Update: As mentioned, the Republican candidate, seeing she could not take this seat herself, gave it to the Democrats rather than allowing a true independent to take it. Bill Owens won with 49 per cent of the vote; Dede, still on the ballot, herself still got six per cent, enough to deny Hoffman the victory.
But that's not all. Dede even tried to give up her own NY Assembly seat in favor of her Democrat opponent, but failed; now a Republican holds it.
It gets even crazier. In 2010, Hoffman was stupid enough to run, first as a Republican, then on a third-party ticket when he lost the Primary. He was able to keep Bill Owens down to only 47% of the vote this time.

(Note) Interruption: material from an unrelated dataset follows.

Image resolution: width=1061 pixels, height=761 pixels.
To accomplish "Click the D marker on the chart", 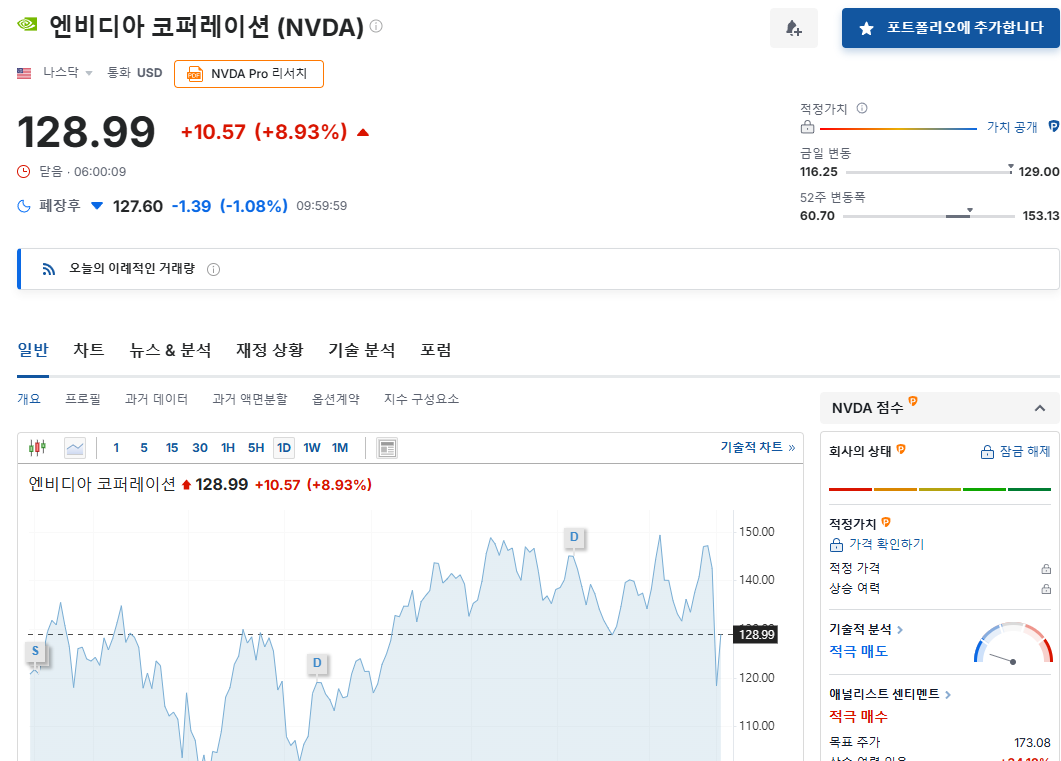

In 2012, the North State voters showed once again that they weren't interested in being represented by a liberal Democrat: for the third election in a row, Owens won with less than half the votes cast (although enough votes were disqualified to give him a bare majority), and then only by getting enough urban votes to offset losing eight of the twelve counties in his district. This time, Hoffman sat out the race, and Green Party candidate Donald Hassig got to be the spoiler.